Logoterapia: em busca de sentido.

Criada pelo neurologista e psiquiatra austríaco Viktor Frankl, a logoterapia parte de uma tese simples e radical: a motivação primeira do ser humano não é o prazer nem o poder, mas a vontade de sentido.

Frankl

Mesmo no limite, a liberdade de escolher

Frankl sobreviveu a quatro campos de concentração. Dali tirou não um método de autoajuda, mas uma antropologia: o homem é um ser responsável, capaz de encontrar sentido mesmo quando quase tudo lhe foi tirado.

A logoterapia se distingue de outras correntes por olhar para a frente — para o que a vida ainda pede — e não apenas para o que o passado explica. Sintomas importam. Mas o vazio existencial não se resolve só com a remoção da dor: pede um porquê.

Em tempos de ansiedade, depressão, insegurança e tédio, essa abordagem integra o psicológico, o filosófico e o humano. Não oferece respostas prontas. Oferece um espaço para que a pessoa responda, ela mesma, à vida.

Feixe de luz em um cômodo silencioso

O sentido da vida difere de pessoa para pessoa, de dia para dia, de hora para hora. O que importa, portanto, não é o sentido da vida em geral, mas o sentido específico da vida de uma pessoa em um dado momento.

Viktor E. Frankl — Em busca de sentido

Três vias

Como o sentido se realiza

01

Criar um trabalho

Realizar um sentido no mundo — uma obra, um ofício, uma contribuição que só tu podes entregar.

02

Amar alguém

Encontrar sentido no encontro. O amor, para Frankl, é a maneira mais profunda de captar o outro na sua essência.

03

Atravessar um sofrimento

Quando a situação não pode ser mudada, resta a liberdade de transformar a dor em testemunho — a atitude que ainda nos cabe.

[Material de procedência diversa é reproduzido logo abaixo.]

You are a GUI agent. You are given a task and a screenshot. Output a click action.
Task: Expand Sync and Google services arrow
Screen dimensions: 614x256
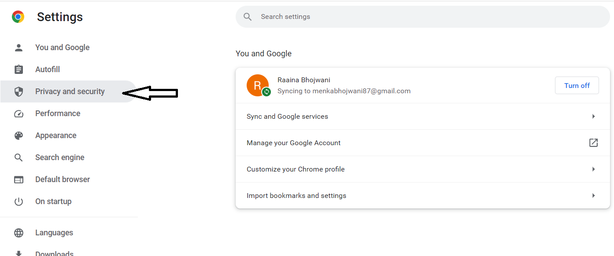[593, 117]
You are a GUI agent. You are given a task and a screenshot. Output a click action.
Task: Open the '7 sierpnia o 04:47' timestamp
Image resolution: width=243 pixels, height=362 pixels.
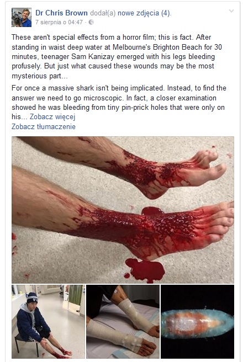(x=59, y=22)
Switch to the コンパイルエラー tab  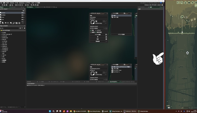coord(113,82)
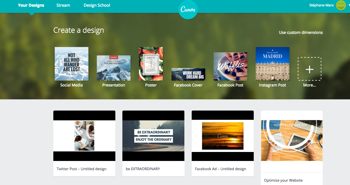Click the Facebook Ad – Untitled design title
This screenshot has width=350, height=185.
point(220,169)
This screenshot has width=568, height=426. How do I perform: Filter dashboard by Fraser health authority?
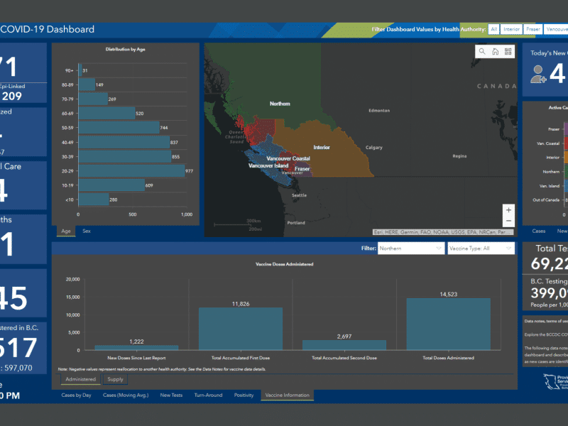point(533,29)
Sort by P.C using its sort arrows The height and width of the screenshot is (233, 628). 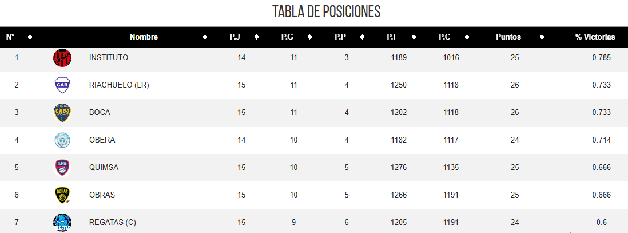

Bússola de latão sobre madeira

No consultório

Não é coaching. Não é fórmula.

A logoterapia não promete uma vida sem sofrimento. Promete um espaço para descobrir o que ainda pode ser realizado — mesmo quando as circunstâncias não mudam. O terapeuta não entrega o sentido; acompanha a pessoa na sua descoberta.

No trabalho de Lucas, isso se traduz em escuta, diálogo e responsabilidade. A pergunta não é só “como me sinto”, mas “o que a vida espera de mim agora?”. É uma bússola, não um mapa turístico.

Três perguntas para levar

  1. O que a vida espera de mim agora?

  2. A quem ou a que serve a minha ação neste momento?

  3. Qual sentido ainda posso realizar, mesmo neste sofrimento?